Sviluppatore: WAP Forum
Prima versione: 1998

Domande frequenti

Perché convertire JFIF in WBMP?

WBMP è progettato per dispositivi mobili con banda limitata. Convertire JFIF in WBMP crea bitmap monocromatiche ottimizzate per ambienti di visualizzazione con risorse limitate.

Quali software aprono WBMP?

Puoi aprire WBMP con browser mobili (dispositivi più vecchi), IrfanView, XnView e GIMP. Sia strumenti desktop che web-based possono gestire questo formato senza problemi.

Funziona su dispositivi mobili?

Sì — il convertitore funziona su qualsiasi browser moderno, anche su mobile.

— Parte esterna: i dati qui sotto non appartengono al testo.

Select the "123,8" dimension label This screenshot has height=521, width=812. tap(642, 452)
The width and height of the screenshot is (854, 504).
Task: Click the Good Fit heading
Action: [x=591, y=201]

Che tu usi iOS, Android, Windows o macOS, apri convertio.cloud e converti.

Quanto tempo richiede la conversione da JFIF a WBMP?

La maggior parte delle conversioni si completa in pochi secondi. Il tempo dipende dalla dimensione dell'immagine e dal carico del server, ma JFIF in WBMP è generalmente molto rapida.

Devo pagare per convertire JFIF in WBMP?

Le conversioni base sono gratuite — non serve un account. Convertio offre anche piani premium per chi necessita di maggiore capacità o file più grandi.